:: TASK GOAL ::
Every line of the material below needs to be written out exactly, please.

:: INFORMATION ::
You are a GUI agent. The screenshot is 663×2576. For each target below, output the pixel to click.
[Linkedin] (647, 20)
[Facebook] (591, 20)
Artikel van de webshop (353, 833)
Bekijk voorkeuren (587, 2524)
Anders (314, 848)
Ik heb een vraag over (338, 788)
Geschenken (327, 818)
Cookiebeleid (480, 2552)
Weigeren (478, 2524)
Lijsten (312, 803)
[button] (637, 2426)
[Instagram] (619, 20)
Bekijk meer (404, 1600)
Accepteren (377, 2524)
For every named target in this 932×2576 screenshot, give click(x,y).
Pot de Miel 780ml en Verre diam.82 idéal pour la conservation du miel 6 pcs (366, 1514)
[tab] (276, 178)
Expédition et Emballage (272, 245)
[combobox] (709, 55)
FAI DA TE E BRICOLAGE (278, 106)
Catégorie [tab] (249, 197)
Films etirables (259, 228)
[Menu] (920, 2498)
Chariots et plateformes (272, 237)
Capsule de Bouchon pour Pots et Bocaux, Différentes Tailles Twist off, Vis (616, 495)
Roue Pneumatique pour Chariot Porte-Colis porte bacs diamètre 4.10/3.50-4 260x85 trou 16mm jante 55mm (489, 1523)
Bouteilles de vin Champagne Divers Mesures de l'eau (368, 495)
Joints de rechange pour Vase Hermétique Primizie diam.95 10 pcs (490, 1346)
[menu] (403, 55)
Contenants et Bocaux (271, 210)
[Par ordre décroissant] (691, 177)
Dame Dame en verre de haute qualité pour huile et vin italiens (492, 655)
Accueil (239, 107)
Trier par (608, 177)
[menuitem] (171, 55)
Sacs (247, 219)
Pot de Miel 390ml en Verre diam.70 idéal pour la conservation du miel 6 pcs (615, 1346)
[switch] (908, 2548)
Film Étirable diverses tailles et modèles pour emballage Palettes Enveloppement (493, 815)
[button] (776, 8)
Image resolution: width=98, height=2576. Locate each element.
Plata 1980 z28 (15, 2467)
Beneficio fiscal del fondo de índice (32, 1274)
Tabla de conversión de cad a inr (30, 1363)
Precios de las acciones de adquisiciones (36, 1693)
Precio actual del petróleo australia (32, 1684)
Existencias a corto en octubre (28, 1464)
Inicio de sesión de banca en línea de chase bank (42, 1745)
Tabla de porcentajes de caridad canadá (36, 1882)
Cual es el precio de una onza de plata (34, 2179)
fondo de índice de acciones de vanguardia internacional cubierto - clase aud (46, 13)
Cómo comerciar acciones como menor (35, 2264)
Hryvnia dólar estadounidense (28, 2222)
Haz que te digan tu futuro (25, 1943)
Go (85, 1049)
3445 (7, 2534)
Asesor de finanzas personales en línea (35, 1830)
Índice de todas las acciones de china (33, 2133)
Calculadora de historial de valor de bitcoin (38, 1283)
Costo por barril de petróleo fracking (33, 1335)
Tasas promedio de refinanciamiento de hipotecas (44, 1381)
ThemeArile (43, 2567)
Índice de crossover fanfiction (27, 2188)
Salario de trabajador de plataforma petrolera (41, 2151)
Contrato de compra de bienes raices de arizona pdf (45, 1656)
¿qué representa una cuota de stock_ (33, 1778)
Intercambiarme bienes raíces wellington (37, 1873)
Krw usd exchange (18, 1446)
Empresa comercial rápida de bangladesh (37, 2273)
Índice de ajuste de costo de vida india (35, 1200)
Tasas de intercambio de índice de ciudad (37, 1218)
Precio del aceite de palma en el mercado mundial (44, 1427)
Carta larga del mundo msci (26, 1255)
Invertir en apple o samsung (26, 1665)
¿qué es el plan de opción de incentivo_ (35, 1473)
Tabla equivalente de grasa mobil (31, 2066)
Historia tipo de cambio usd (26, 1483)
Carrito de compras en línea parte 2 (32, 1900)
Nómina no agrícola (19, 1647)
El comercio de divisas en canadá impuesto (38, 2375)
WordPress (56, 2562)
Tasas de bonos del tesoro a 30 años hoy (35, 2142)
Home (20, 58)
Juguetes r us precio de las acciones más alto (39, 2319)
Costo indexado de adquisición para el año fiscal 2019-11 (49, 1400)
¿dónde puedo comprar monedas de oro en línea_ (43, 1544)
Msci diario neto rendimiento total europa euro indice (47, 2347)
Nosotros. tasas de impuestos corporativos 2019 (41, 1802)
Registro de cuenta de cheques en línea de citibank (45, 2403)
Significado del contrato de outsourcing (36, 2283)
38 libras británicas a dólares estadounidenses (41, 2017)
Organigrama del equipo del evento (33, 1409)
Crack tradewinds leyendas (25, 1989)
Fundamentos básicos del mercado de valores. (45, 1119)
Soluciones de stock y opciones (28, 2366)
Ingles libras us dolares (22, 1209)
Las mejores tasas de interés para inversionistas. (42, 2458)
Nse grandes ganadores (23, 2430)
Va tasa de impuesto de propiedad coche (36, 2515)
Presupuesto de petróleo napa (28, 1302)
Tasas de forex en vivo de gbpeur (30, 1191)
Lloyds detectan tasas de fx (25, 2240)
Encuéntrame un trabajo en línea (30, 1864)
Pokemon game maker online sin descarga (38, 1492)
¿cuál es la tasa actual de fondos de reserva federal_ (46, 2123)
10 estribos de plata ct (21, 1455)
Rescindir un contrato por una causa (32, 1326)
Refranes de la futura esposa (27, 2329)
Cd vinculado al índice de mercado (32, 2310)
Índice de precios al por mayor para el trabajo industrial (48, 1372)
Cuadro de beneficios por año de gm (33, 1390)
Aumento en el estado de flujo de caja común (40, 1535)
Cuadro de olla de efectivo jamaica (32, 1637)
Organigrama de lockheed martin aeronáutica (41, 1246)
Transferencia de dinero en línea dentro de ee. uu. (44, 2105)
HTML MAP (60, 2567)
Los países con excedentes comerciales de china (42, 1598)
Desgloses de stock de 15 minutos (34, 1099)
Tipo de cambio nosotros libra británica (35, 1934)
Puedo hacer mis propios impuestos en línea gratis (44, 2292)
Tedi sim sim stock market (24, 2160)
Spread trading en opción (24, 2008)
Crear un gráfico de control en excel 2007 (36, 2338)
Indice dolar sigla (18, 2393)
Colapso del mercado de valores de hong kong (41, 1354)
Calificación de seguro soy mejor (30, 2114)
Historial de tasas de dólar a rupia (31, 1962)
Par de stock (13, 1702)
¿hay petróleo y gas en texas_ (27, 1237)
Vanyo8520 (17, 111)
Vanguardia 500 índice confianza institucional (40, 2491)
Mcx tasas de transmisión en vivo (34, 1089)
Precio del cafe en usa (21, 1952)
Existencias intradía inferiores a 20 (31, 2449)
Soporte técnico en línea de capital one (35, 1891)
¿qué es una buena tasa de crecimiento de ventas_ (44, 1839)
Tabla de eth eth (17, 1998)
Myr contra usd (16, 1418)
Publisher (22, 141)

:: RESULT BELOW ::
You are a GUI agent. The screenshot is 663×2576. For each target below, output the pixel to click.
[Linkedin] (647, 20)
[Facebook] (591, 20)
Artikel van de webshop (353, 833)
Bekijk voorkeuren (587, 2524)
Anders (314, 848)
Ik heb een vraag over (338, 788)
Geschenken (327, 818)
Cookiebeleid (480, 2552)
Weigeren (478, 2524)
Lijsten (312, 803)
[button] (637, 2426)
[Instagram] (619, 20)
Bekijk meer (404, 1600)
Accepteren (377, 2524)
For every named target in this 932×2576 screenshot, give click(x,y).
Pot de Miel 780ml en Verre diam.82 idéal pour la conservation du miel 6 pcs (366, 1514)
[tab] (276, 178)
Expédition et Emballage (272, 245)
[combobox] (709, 55)
FAI DA TE E BRICOLAGE (278, 106)
Catégorie [tab] (249, 197)
Films etirables (259, 228)
[Menu] (920, 2498)
Chariots et plateformes (272, 237)
Capsule de Bouchon pour Pots et Bocaux, Différentes Tailles Twist off, Vis (616, 495)
Roue Pneumatique pour Chariot Porte-Colis porte bacs diamètre 4.10/3.50-4 260x85 trou 16mm jante 55mm (489, 1523)
Bouteilles de vin Champagne Divers Mesures de l'eau (368, 495)
Joints de rechange pour Vase Hermétique Primizie diam.95 10 pcs (490, 1346)
[menu] (403, 55)
Contenants et Bocaux (271, 210)
[Par ordre décroissant] (691, 177)
Dame Dame en verre de haute qualité pour huile et vin italiens (492, 655)
Accueil (239, 107)
Trier par (608, 177)
[menuitem] (171, 55)
Sacs (247, 219)
Pot de Miel 390ml en Verre diam.70 idéal pour la conservation du miel 6 pcs (615, 1346)
[switch] (908, 2548)
Film Étirable diverses tailles et modèles pour emballage Palettes Enveloppement (493, 815)
[button] (776, 8)
Image resolution: width=98, height=2576. Locate each element.
Plata 1980 z28 (15, 2467)
Beneficio fiscal del fondo de índice (32, 1274)
Tabla de conversión de cad a inr (30, 1363)
Precios de las acciones de adquisiciones (36, 1693)
Precio actual del petróleo australia (32, 1684)
Existencias a corto en octubre (28, 1464)
Inicio de sesión de banca en línea de chase bank (42, 1745)
Tabla de porcentajes de caridad canadá (36, 1882)
Cual es el precio de una onza de plata (34, 2179)
fondo de índice de acciones de vanguardia internacional cubierto - clase aud (46, 13)
Cómo comerciar acciones como menor (35, 2264)
Hryvnia dólar estadounidense (28, 2222)
Haz que te digan tu futuro (25, 1943)
Go (85, 1049)
3445 (7, 2534)
Asesor de finanzas personales en línea (35, 1830)
Índice de todas las acciones de china (33, 2133)
Calculadora de historial de valor de bitcoin (38, 1283)
Costo por barril de petróleo fracking (33, 1335)
Tasas promedio de refinanciamiento de hipotecas (44, 1381)
ThemeArile (43, 2567)
Índice de crossover fanfiction (27, 2188)
Salario de trabajador de plataforma petrolera (41, 2151)
Contrato de compra de bienes raices de arizona pdf (45, 1656)
¿qué representa una cuota de stock_ (33, 1778)
Intercambiarme bienes raíces wellington (37, 1873)
Krw usd exchange (18, 1446)
Empresa comercial rápida de bangladesh (37, 2273)
Índice de ajuste de costo de vida india (35, 1200)
Tasas de intercambio de índice de ciudad (37, 1218)
Precio del aceite de palma en el mercado mundial (44, 1427)
Carta larga del mundo msci (26, 1255)
Invertir en apple o samsung (26, 1665)
¿qué es el plan de opción de incentivo_ (35, 1473)
Tabla equivalente de grasa mobil (31, 2066)
Historia tipo de cambio usd (26, 1483)
Carrito de compras en línea parte 2 (32, 1900)
Nómina no agrícola (19, 1647)
El comercio de divisas en canadá impuesto (38, 2375)
WordPress (56, 2562)
Tasas de bonos del tesoro a 30 años hoy (35, 2142)
Home (20, 58)
Juguetes r us precio de las acciones más alto (39, 2319)
Costo indexado de adquisición para el año fiscal 2019-11 (49, 1400)
¿dónde puedo comprar monedas de oro en línea_ (43, 1544)
Msci diario neto rendimiento total europa euro indice (47, 2347)
Nosotros. tasas de impuestos corporativos 2019 (41, 1802)
Registro de cuenta de cheques en línea de citibank (45, 2403)
Significado del contrato de outsourcing (36, 2283)
38 libras británicas a dólares estadounidenses (41, 2017)
Organigrama del equipo del evento (33, 1409)
Crack tradewinds leyendas (25, 1989)
Fundamentos básicos del mercado de valores. (45, 1119)
Soluciones de stock y opciones (28, 2366)
Ingles libras us dolares (22, 1209)
Las mejores tasas de interés para inversionistas. (42, 2458)
Nse grandes ganadores (23, 2430)
Va tasa de impuesto de propiedad coche (36, 2515)
Presupuesto de petróleo napa (28, 1302)
Tasas de forex en vivo de gbpeur (30, 1191)
Lloyds detectan tasas de fx (25, 2240)
Encuéntrame un trabajo en línea (30, 1864)
Pokemon game maker online sin descarga (38, 1492)
¿cuál es la tasa actual de fondos de reserva federal_ (46, 2123)
10 estribos de plata ct (21, 1455)
Rescindir un contrato por una causa (32, 1326)
Refranes de la futura esposa (27, 2329)
Cd vinculado al índice de mercado (32, 2310)
Índice de precios al por mayor para el trabajo industrial (48, 1372)
Cuadro de beneficios por año de gm (33, 1390)
Aumento en el estado de flujo de caja común (40, 1535)
Cuadro de olla de efectivo jamaica (32, 1637)
Organigrama de lockheed martin aeronáutica (41, 1246)
Transferencia de dinero en línea dentro de ee. uu. (44, 2105)
HTML MAP (60, 2567)
Los países con excedentes comerciales de china (42, 1598)
Desgloses de stock de 15 minutos (34, 1099)
Tipo de cambio nosotros libra británica (35, 1934)
Puedo hacer mis propios impuestos en línea gratis (44, 2292)
Tedi sim sim stock market (24, 2160)
Spread trading en opción (24, 2008)
Crear un gráfico de control en excel 2007 (36, 2338)
Indice dolar sigla (18, 2393)
Colapso del mercado de valores de hong kong (41, 1354)
Calificación de seguro soy mejor (30, 2114)
Historial de tasas de dólar a rupia (31, 1962)
Par de stock (13, 1702)
¿hay petróleo y gas en texas_ (27, 1237)
Vanyo8520 (17, 111)
Vanguardia 500 índice confianza institucional (40, 2491)
Mcx tasas de transmisión en vivo (34, 1089)
Precio del cafe en usa (21, 1952)
Existencias intradía inferiores a 20 (31, 2449)
Soporte técnico en línea de capital one (35, 1891)
¿qué es una buena tasa de crecimiento de ventas_ (44, 1839)
Tabla de eth eth (17, 1998)
Myr contra usd (16, 1418)
Publisher (22, 141)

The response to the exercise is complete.